Aim of the exercise → Copy out lines with the word "agent" from the material that follows.

___ Source information ___

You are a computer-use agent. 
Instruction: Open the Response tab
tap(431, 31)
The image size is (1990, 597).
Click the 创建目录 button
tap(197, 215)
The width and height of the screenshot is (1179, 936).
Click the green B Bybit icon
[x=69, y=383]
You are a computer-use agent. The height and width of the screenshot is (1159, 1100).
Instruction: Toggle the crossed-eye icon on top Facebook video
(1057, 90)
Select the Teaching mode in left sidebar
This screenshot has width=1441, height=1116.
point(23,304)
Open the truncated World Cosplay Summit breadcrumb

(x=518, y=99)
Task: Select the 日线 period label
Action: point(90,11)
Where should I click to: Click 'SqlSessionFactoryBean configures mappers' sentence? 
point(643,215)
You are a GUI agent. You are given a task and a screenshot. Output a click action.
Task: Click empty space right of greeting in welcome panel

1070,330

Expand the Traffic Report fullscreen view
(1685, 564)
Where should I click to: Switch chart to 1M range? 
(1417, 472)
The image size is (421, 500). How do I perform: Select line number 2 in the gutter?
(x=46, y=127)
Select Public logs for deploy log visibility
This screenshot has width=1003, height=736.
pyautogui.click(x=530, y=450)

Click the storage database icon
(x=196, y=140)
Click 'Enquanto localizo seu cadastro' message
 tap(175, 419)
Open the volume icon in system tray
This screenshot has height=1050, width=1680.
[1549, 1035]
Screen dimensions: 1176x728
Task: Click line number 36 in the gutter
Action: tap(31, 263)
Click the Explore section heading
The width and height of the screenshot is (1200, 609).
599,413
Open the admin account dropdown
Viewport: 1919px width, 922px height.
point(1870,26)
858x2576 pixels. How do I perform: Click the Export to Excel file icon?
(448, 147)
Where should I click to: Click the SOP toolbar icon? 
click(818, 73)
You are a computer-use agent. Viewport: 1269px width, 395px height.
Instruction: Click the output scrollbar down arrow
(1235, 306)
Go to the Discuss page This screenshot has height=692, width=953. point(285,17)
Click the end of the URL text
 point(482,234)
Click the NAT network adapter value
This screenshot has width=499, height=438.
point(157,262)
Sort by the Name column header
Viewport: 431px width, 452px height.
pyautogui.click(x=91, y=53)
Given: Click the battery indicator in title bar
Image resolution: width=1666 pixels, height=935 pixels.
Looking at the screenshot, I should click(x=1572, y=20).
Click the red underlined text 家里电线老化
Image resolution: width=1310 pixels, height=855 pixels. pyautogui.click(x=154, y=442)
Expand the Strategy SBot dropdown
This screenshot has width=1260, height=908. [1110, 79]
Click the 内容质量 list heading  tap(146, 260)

___

Output →
You are a computer-use agent. 
You are a computer-use agent. The height and width of the screenshot is (1159, 1100).
You are a GUI agent. You are given a task and a screenshot. Output a click action.
You are a computer-use agent. Viewport: 1269px width, 395px height.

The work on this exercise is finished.